5. Tunneling / Boring Applications Requiring Reinforcement of Temporary Concrete Structures: Structures including mining walls; underground rapid transit structures and underground vertical shafts. 

6. Weight Sensitive Structures: Concrete construction in areas of poor load bearing soil conditions, remote geographical locations, sensitive environmental areas, or active seismic sites posing special issues that the use of lightweight reinforcement will solve. 

7. Thermally Sensitive Applications: Apartment patio decks; thermally insulated concrete housing and basements; thermally heated floors and conditioning rooms.

Designing with Composite Rebar
The mechanical properties of FRP reinforcing bars differ from those of conventional steel rebar in a number of areas.  As a result, several issues arise in the development of a design methodology for concrete structures reinforced with such bars. The general design recommendations for flexural concrete elements reinforced with FRP reinforcing bars are presented in  the ACI 440.1R-06 entitled "Guide for the Design and Construction of Concrete Reinforced with FRP Bars” as reported by the American Concrete Institute (ACI) committee 440.

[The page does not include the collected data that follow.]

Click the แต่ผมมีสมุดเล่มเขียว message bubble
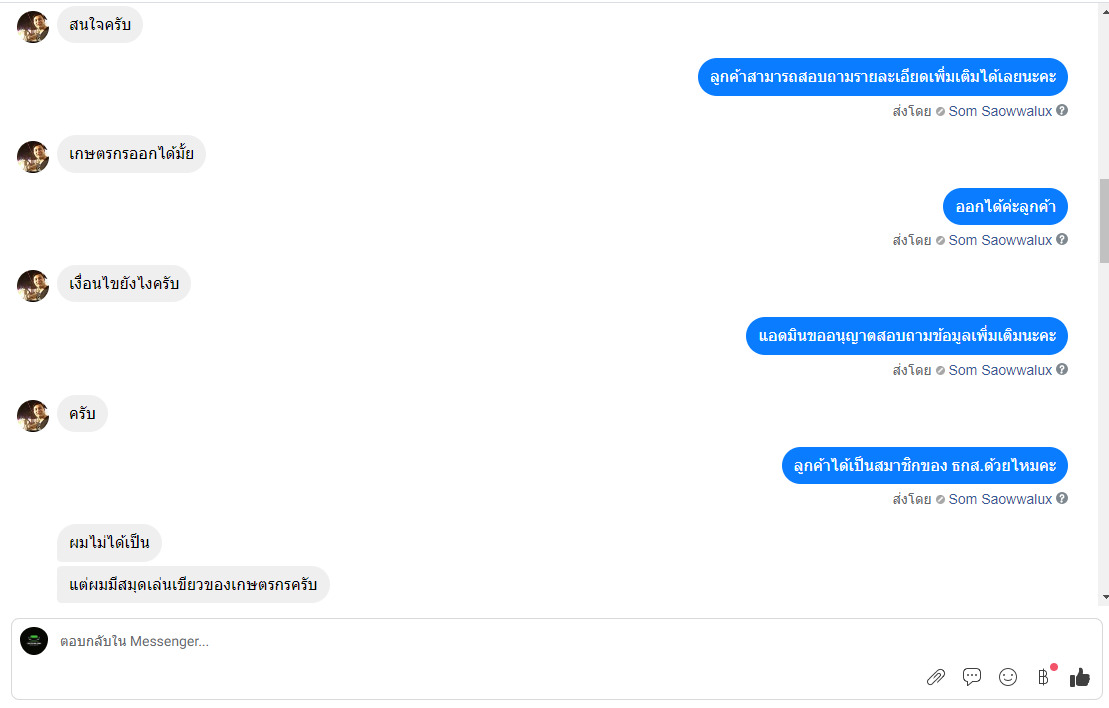The width and height of the screenshot is (1109, 708). pos(193,585)
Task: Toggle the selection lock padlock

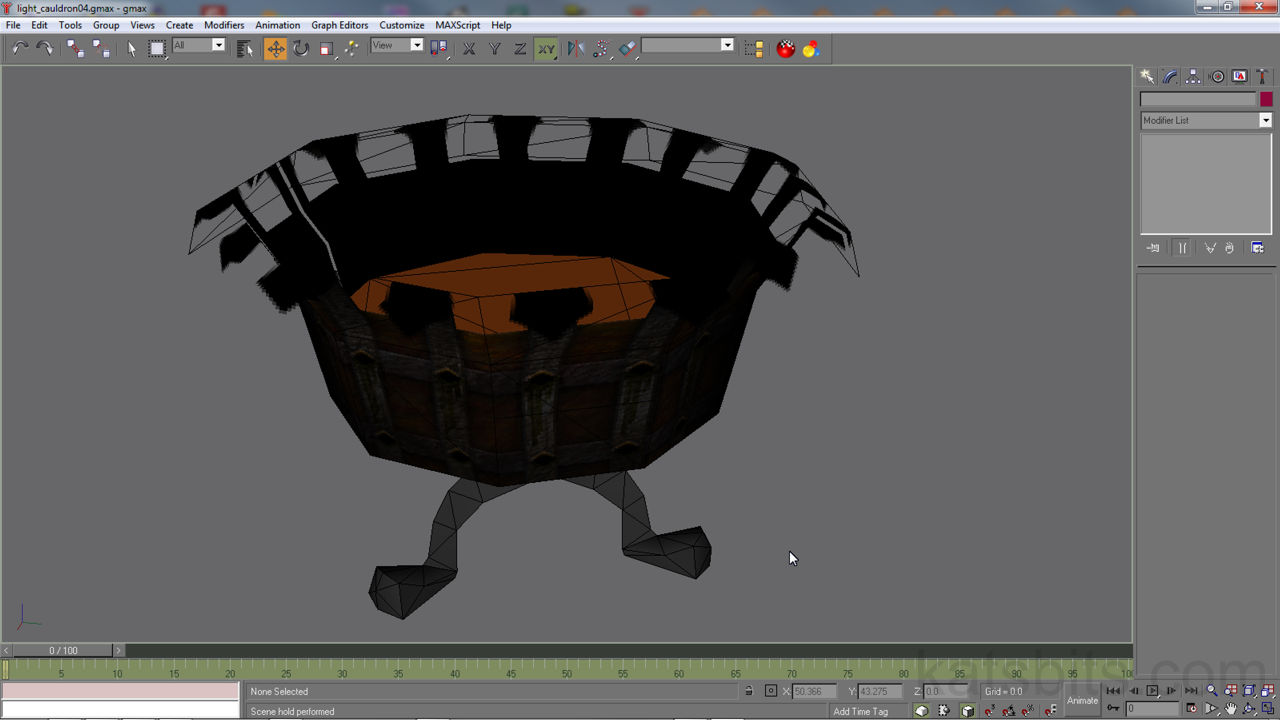Action: point(749,691)
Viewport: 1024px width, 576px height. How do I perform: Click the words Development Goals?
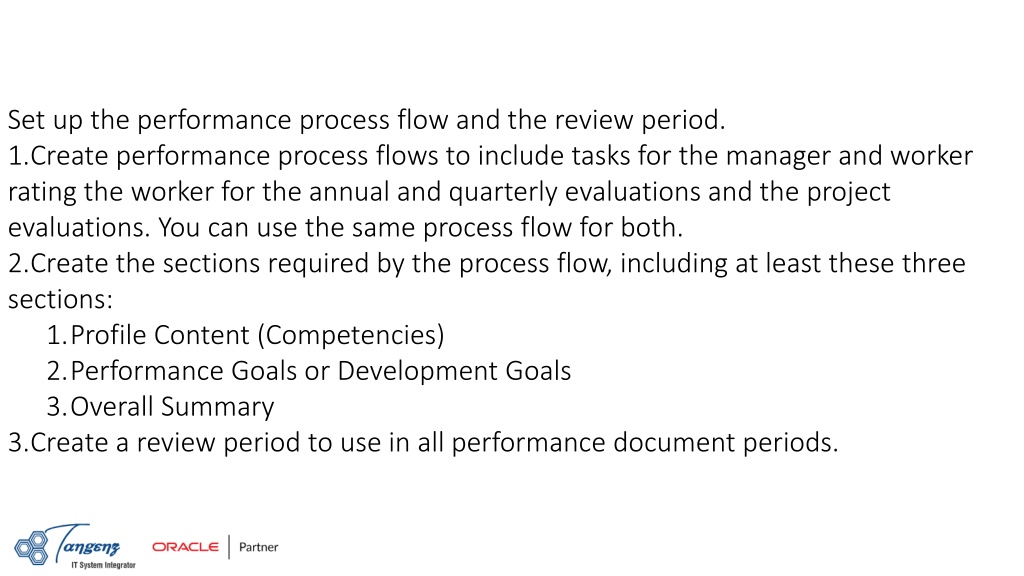[x=454, y=371]
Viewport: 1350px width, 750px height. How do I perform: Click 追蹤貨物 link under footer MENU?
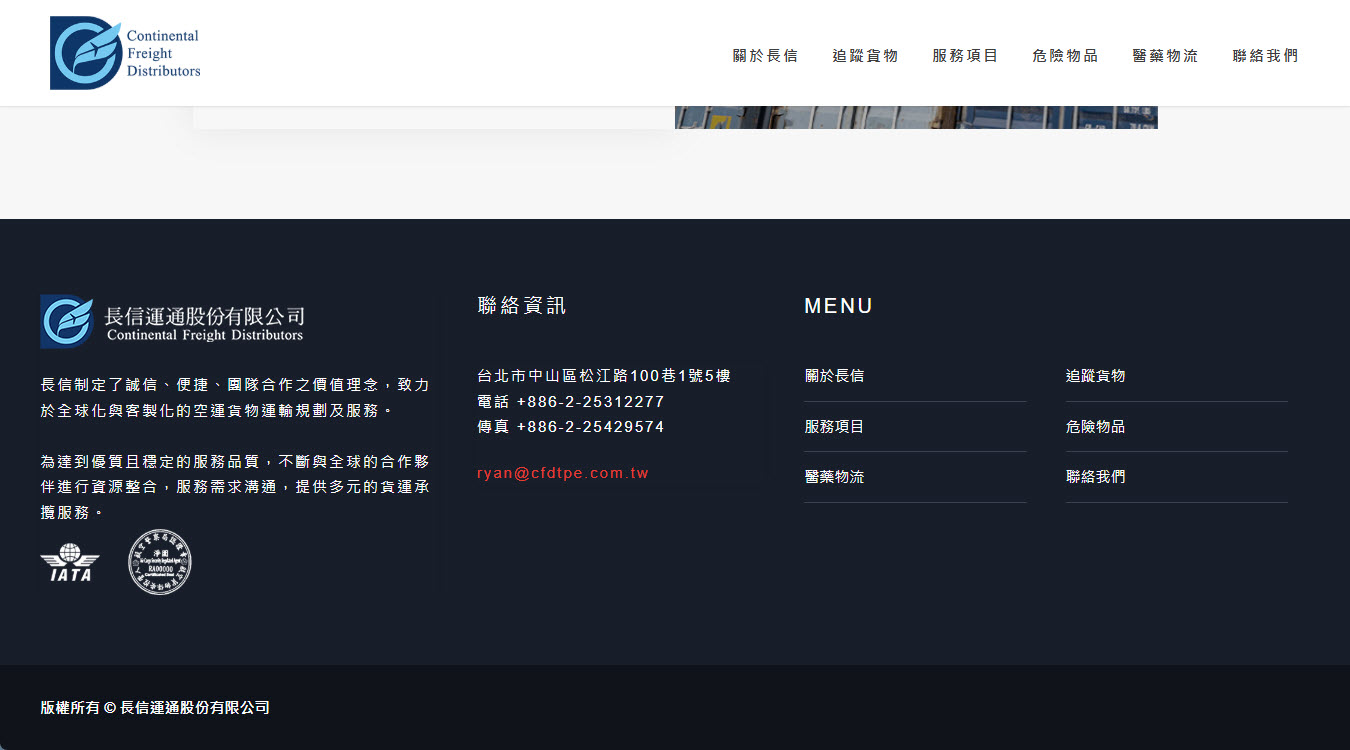point(1095,376)
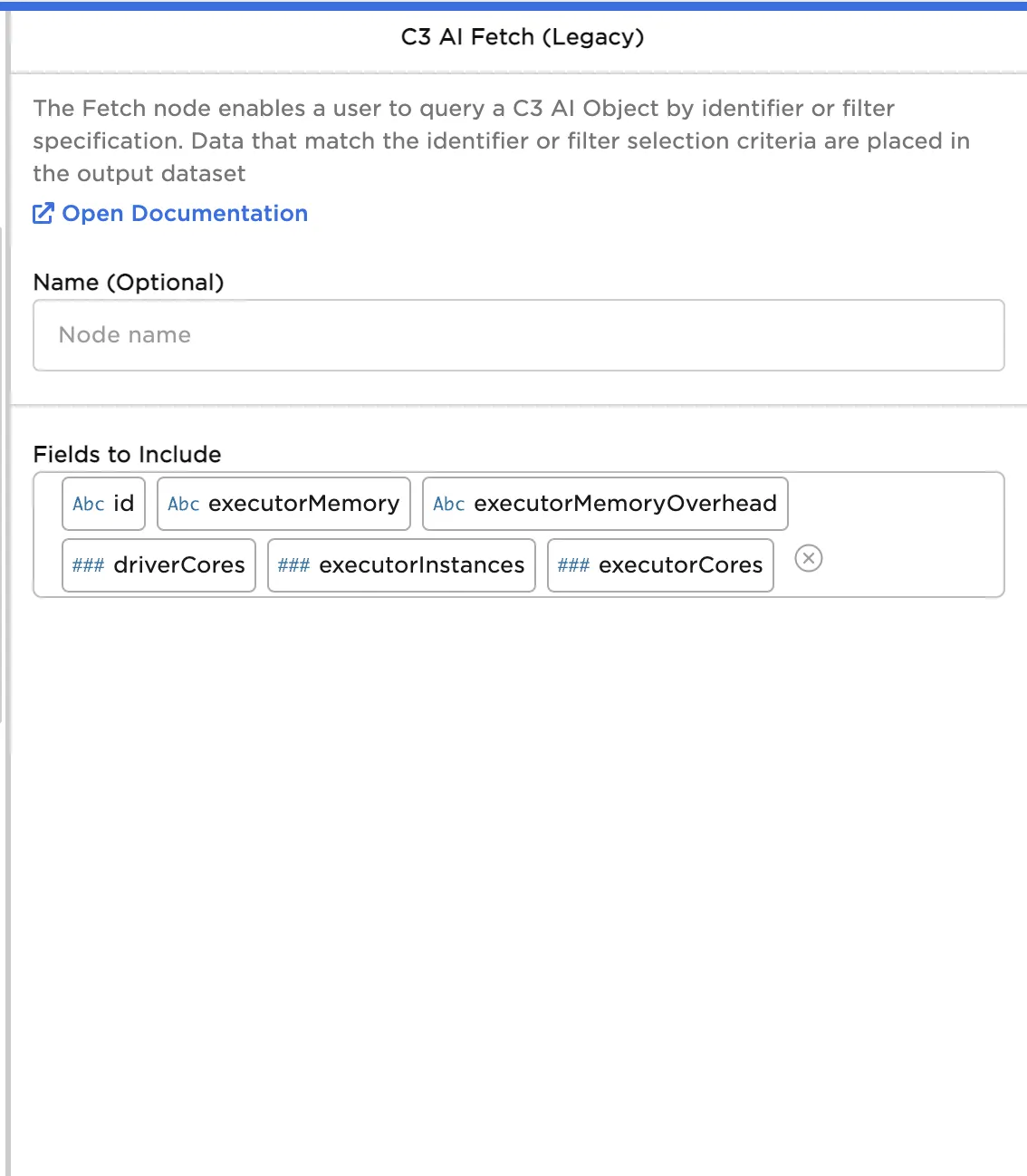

The ACI 440 recommendations are based on principles of equilibrium and compatibility, and the constitutive laws of the materials.  The new design philosophy adopted for FRP bars used as reinforcement for concrete allows consideration to be given to either FRP rupture or concrete crushing as the mechanism that controls failure.  It is based on limit states design principles.  An FRP reinforced concrete member is designed based on its required strength, and then checked for fatigue endurance, creep rupture endurance, and serviceability criteria. In most cases serviceability criteria or fatigue and creep rupture endurance limits will control the design.